Не рассказал барон лишь того, что по прошествии двух лет советники Помпиду случайно перевернули холст и обнаружили — судя по подписи и указательным стрелкам, — что картина все это время висела вверх ногами. Хм, сказал на это президент, да, признаюсь, господа, закрадывались и у меня такие подозрения. Действительно, я ощущал некий, как бы это выразиться поточнее, дискомфорт, что ли. Пожалуй, наблюдался некий композиционный дисбаланс, вот с той кушетки вид открывался, прямо вам скажу, странноватый. Да, определенно, теперь
произведение смотрится намного цельнее. Однако и в первом варианте известное очарование было, n'est pas? Ну, конечно, мсье президент, отвечали советники, совсем не исключено, что первоначальный замысел мастера и состоял именно в том, чтобы полотно вешать вверх ногами. Полагаете? — говорил Помпиду. Воспитанный человек, он не мог не согласиться с очевидным фактом — ну уж коли есть у картины верх, пусть будет наверху, чему быть, того не миновать! Но и признать себя человеком некомпетентным отнюдь не хотелось. Вот советники и выкручивались как могли. А в конце концов, в чем-то картина теперь и теряет, parbleu! Вы, господин президент, были правы, mon Dieu!

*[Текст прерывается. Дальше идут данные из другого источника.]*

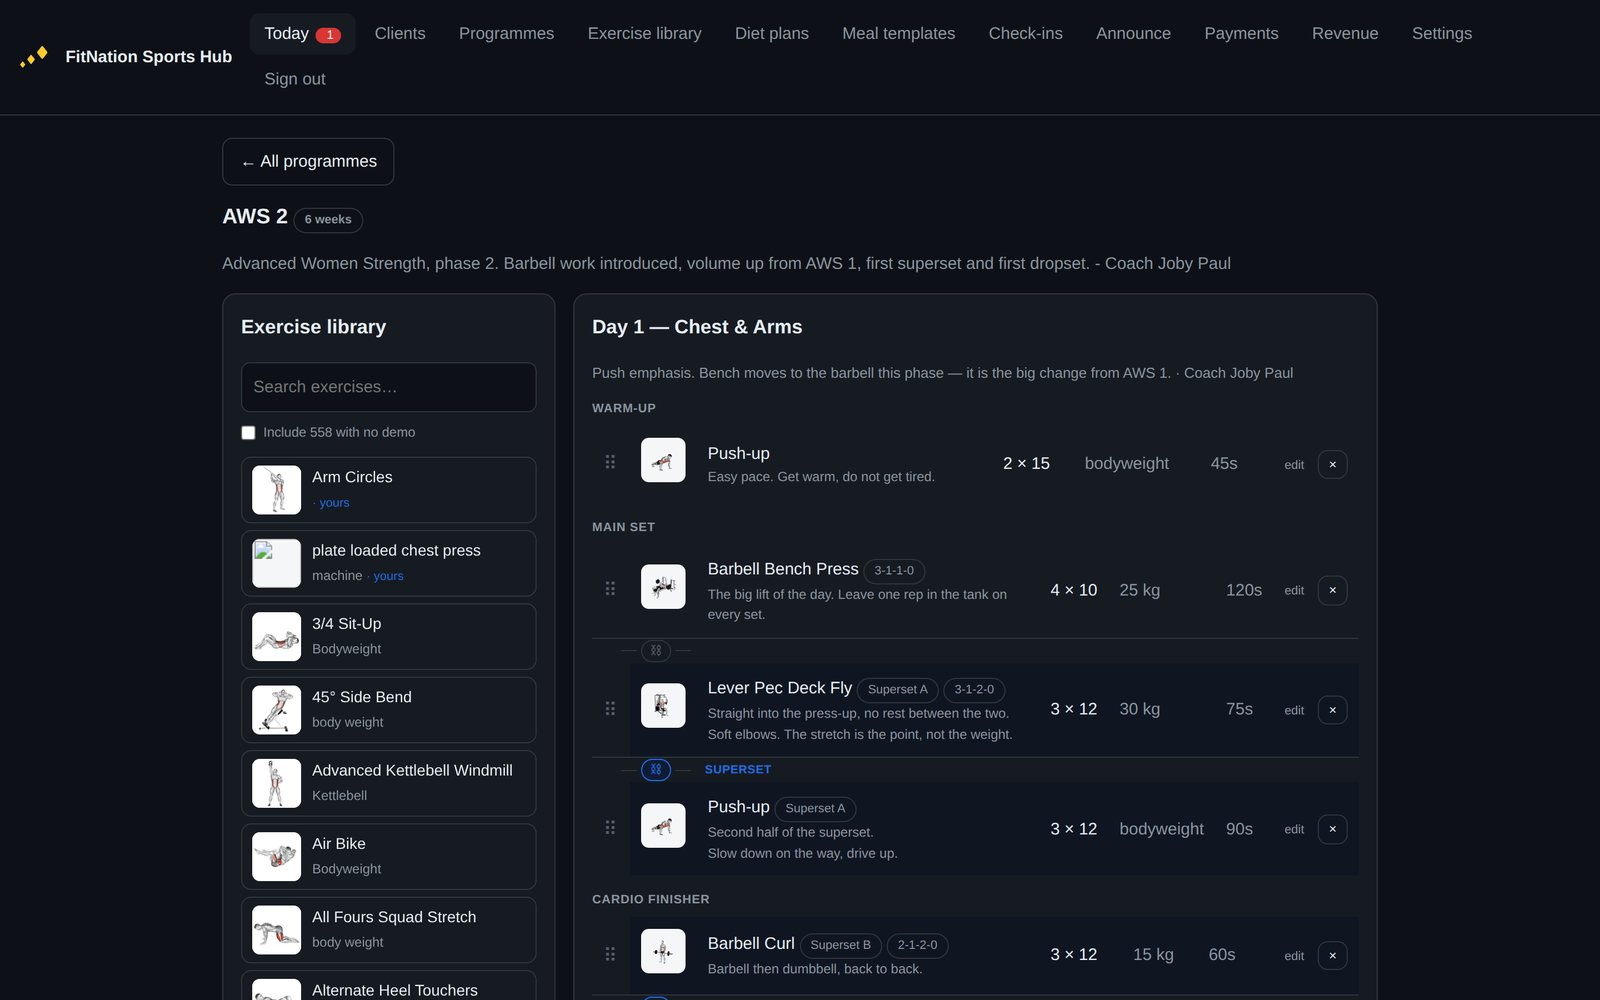This screenshot has width=1600, height=1000.
Task: Click drag handle beside Lever Pec Deck Fly
Action: point(610,708)
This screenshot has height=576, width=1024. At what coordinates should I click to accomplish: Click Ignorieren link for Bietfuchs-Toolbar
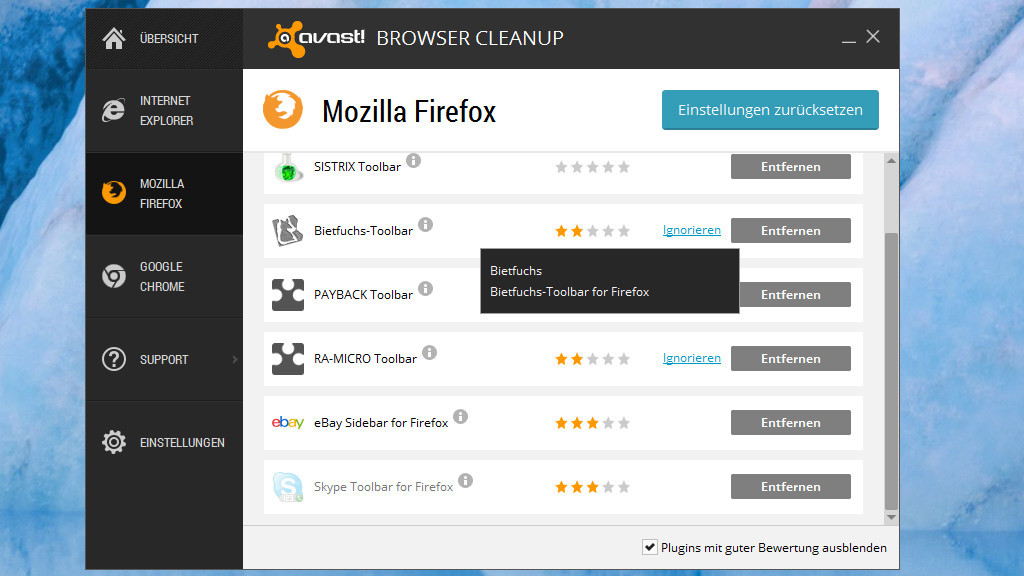[x=692, y=230]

Что ж держаться за эти замшелые понятия — верх и низ! Не при тирании, чай, живем, да и не при этом длинном крикливом воображале!Как бы там ни было, а коллекция фон Майзеля обогатилась новыми шедеврами. Их немедленно эвакуировали к барону в поместье. Теперь можно было во всяком случае не беспокоиться, что молох варварства уничтожит авангардные ценности, что колесница Джагернаута прокатится по квадратам и прямоугольникам, раздавит кружки и черточки — те как раз добрались до земли цивилизованной, до того места, где российский авангард оценят по заслугам и сохранят.
А за пару дней до того, как собственно это произошло, и картины отцов и матерей авангарда были вывезены в Европу, де Портебаль и фон Майзель в обществе Розы Кранц и отца Николая всласть рассматривали их в гостиной отеля. Разговор тек лениво, в ожидании ланча обсуждали цены на Сотбис, состояние различных коллекций, авангардную эстетику. Де Портебаль пустился в воспоминания о майских событиях шестьдесят восьмого, о баррикадах на бульваре Сен-Мишель, о студенческих беспорядках. Студент Сорбонны, он прекрасно помнил и митинги в аудиториях, и ревущую толпу, что катилась вниз, к реке, опрокидывая машины, громя витрины.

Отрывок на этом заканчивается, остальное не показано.